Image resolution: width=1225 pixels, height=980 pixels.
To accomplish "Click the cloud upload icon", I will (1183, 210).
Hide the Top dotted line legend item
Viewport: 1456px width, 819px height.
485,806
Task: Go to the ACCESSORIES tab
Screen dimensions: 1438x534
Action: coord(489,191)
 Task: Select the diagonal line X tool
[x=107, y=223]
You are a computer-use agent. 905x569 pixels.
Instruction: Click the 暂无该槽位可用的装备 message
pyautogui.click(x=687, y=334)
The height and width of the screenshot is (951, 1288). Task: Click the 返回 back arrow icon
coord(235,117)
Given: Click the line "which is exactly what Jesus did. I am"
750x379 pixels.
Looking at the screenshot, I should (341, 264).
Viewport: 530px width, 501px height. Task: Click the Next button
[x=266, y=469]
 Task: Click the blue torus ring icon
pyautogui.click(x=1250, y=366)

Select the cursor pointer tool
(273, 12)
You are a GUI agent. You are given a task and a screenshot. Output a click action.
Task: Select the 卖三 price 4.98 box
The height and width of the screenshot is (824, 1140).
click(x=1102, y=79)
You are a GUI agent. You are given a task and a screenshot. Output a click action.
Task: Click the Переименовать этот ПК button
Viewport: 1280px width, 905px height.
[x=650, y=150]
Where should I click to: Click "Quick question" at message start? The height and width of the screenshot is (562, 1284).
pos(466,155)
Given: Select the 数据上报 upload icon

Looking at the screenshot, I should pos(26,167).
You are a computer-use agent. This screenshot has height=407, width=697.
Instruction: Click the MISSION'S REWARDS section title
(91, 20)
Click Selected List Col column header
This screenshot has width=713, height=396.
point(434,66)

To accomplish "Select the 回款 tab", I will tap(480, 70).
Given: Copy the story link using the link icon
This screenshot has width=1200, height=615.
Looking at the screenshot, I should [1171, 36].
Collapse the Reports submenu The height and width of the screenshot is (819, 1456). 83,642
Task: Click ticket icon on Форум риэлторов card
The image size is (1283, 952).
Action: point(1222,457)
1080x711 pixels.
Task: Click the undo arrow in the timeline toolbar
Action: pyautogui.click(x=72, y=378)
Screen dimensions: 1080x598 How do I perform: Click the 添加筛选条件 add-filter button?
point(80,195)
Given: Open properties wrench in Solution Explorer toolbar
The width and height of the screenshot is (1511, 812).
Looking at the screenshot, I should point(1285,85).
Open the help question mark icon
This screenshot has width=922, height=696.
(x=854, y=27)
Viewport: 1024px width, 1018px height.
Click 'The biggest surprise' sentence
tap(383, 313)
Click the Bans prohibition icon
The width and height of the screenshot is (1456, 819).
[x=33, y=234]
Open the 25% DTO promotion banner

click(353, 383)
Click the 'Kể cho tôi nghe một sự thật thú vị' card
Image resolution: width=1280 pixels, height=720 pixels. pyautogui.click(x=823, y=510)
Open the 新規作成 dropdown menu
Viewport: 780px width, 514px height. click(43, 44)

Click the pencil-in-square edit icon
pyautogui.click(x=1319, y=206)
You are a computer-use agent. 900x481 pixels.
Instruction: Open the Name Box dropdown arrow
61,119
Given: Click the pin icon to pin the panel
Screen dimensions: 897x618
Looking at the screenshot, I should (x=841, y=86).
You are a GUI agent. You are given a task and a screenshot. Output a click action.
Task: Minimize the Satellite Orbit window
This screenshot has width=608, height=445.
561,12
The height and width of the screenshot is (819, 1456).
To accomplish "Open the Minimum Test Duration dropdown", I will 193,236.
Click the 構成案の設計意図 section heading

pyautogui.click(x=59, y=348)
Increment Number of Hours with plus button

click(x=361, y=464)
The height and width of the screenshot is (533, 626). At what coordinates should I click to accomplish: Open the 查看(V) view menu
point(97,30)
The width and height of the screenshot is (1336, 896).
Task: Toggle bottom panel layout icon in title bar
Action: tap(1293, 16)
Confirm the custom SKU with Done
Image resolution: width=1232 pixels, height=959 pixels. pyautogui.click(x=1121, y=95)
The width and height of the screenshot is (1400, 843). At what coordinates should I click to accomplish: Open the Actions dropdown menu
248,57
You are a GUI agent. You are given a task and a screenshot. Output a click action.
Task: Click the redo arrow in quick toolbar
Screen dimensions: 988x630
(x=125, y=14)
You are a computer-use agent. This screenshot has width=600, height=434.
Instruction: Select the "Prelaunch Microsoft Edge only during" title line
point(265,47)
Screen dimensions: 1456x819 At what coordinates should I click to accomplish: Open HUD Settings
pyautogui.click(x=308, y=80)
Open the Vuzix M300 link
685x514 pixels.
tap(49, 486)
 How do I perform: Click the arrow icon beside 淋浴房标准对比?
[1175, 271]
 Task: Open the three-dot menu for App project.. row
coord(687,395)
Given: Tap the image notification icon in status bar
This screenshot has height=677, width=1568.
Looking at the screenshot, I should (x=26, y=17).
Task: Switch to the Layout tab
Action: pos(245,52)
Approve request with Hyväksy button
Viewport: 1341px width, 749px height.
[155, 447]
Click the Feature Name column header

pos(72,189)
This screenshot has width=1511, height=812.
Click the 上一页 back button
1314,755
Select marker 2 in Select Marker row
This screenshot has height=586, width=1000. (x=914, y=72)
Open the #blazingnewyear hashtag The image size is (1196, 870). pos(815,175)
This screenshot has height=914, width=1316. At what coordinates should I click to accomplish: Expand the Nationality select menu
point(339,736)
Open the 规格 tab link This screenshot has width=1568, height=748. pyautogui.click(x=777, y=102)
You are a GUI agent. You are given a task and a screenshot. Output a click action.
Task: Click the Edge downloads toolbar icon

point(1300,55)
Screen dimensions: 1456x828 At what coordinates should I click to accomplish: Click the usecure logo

Problem to work on
Rewrite all of the lines above, replacing every "GUI agent" with "screen assistant" and leaving everything else unchanged.

Task result
Image resolution: width=1225 pixels, height=980 pixels.
To accomplish "Click the cloud upload icon", I will (1183, 210).
Hide the Top dotted line legend item
Viewport: 1456px width, 819px height.
485,806
Task: Go to the ACCESSORIES tab
Screen dimensions: 1438x534
Action: coord(489,191)
 Task: Select the diagonal line X tool
[x=107, y=223]
You are a computer-use agent. 905x569 pixels.
Instruction: Click the 暂无该槽位可用的装备 message
pyautogui.click(x=687, y=334)
The height and width of the screenshot is (951, 1288). Task: Click the 返回 back arrow icon
coord(235,117)
Given: Click the line "which is exactly what Jesus did. I am"
750x379 pixels.
Looking at the screenshot, I should (341, 264).
Viewport: 530px width, 501px height. Task: Click the Next button
[x=266, y=469]
 Task: Click the blue torus ring icon
pyautogui.click(x=1250, y=366)

Select the cursor pointer tool
(273, 12)
You are a screen assistant. You are given a task and a screenshot. Output a click action.
Task: Select the 卖三 price 4.98 box
The height and width of the screenshot is (824, 1140).
click(x=1102, y=79)
You are a screen assistant. You are given a task and a screenshot. Output a click action.
Task: Click the Переименовать этот ПК button
Viewport: 1280px width, 905px height.
[x=650, y=150]
Where should I click to: Click "Quick question" at message start? The height and width of the screenshot is (562, 1284).
pos(466,155)
Given: Select the 数据上报 upload icon

Looking at the screenshot, I should pos(26,167).
You are a computer-use agent. This screenshot has height=407, width=697.
Instruction: Click the MISSION'S REWARDS section title
(91, 20)
Click Selected List Col column header
This screenshot has width=713, height=396.
point(434,66)

To accomplish "Select the 回款 tab", I will tap(480, 70).
Given: Copy the story link using the link icon
This screenshot has width=1200, height=615.
Looking at the screenshot, I should [1171, 36].
Collapse the Reports submenu The height and width of the screenshot is (819, 1456). 83,642
Task: Click ticket icon on Форум риэлторов card
The image size is (1283, 952).
Action: point(1222,457)
1080x711 pixels.
Task: Click the undo arrow in the timeline toolbar
Action: pyautogui.click(x=72, y=378)
Screen dimensions: 1080x598 How do I perform: Click the 添加筛选条件 add-filter button?
point(80,195)
Given: Open properties wrench in Solution Explorer toolbar
The width and height of the screenshot is (1511, 812).
Looking at the screenshot, I should point(1285,85).
Open the help question mark icon
This screenshot has width=922, height=696.
(x=854, y=27)
Viewport: 1024px width, 1018px height.
Click 'The biggest surprise' sentence
tap(383, 313)
Click the Bans prohibition icon
The width and height of the screenshot is (1456, 819).
[x=33, y=234]
Open the 25% DTO promotion banner

click(353, 383)
Click the 'Kể cho tôi nghe một sự thật thú vị' card
Image resolution: width=1280 pixels, height=720 pixels. pyautogui.click(x=823, y=510)
Open the 新規作成 dropdown menu
Viewport: 780px width, 514px height. click(43, 44)

Click the pencil-in-square edit icon
pyautogui.click(x=1319, y=206)
You are a computer-use agent. 900x481 pixels.
Instruction: Open the Name Box dropdown arrow
61,119
Given: Click the pin icon to pin the panel
Screen dimensions: 897x618
Looking at the screenshot, I should (x=841, y=86).
You are a screen assistant. You are given a task and a screenshot. Output a click action.
Task: Minimize the Satellite Orbit window
This screenshot has width=608, height=445.
561,12
The height and width of the screenshot is (819, 1456).
To accomplish "Open the Minimum Test Duration dropdown", I will 193,236.
Click the 構成案の設計意図 section heading

pyautogui.click(x=59, y=348)
Increment Number of Hours with plus button

click(x=361, y=464)
The height and width of the screenshot is (533, 626). At what coordinates should I click to accomplish: Open the 查看(V) view menu
point(97,30)
The width and height of the screenshot is (1336, 896).
Task: Toggle bottom panel layout icon in title bar
Action: tap(1293, 16)
Confirm the custom SKU with Done
Image resolution: width=1232 pixels, height=959 pixels. pyautogui.click(x=1121, y=95)
The width and height of the screenshot is (1400, 843). At what coordinates should I click to accomplish: Open the Actions dropdown menu
248,57
You are a screen assistant. You are given a task and a screenshot. Output a click action.
Task: Click the redo arrow in quick toolbar
Screen dimensions: 988x630
(x=125, y=14)
You are a computer-use agent. This screenshot has width=600, height=434.
Instruction: Select the "Prelaunch Microsoft Edge only during" title line
point(265,47)
Screen dimensions: 1456x819 At what coordinates should I click to accomplish: Open HUD Settings
pyautogui.click(x=308, y=80)
Open the Vuzix M300 link
685x514 pixels.
tap(49, 486)
 How do I perform: Click the arrow icon beside 淋浴房标准对比?
[1175, 271]
 Task: Open the three-dot menu for App project.. row
coord(687,395)
Given: Tap the image notification icon in status bar
This screenshot has height=677, width=1568.
Looking at the screenshot, I should (x=26, y=17).
Task: Switch to the Layout tab
Action: pos(245,52)
Approve request with Hyväksy button
Viewport: 1341px width, 749px height.
[155, 447]
Click the Feature Name column header

pos(72,189)
This screenshot has width=1511, height=812.
Click the 上一页 back button
1314,755
Select marker 2 in Select Marker row
This screenshot has height=586, width=1000. (x=914, y=72)
Open the #blazingnewyear hashtag The image size is (1196, 870). pos(815,175)
This screenshot has height=914, width=1316. At what coordinates should I click to accomplish: Expand the Nationality select menu
point(339,736)
Open the 规格 tab link This screenshot has width=1568, height=748. pyautogui.click(x=777, y=102)
You are a screen assistant. You are given a task and a screenshot. Output a click action.
Task: Click the Edge downloads toolbar icon

point(1300,55)
Screen dimensions: 1456x828 At what coordinates should I click to accomplish: Click the usecure logo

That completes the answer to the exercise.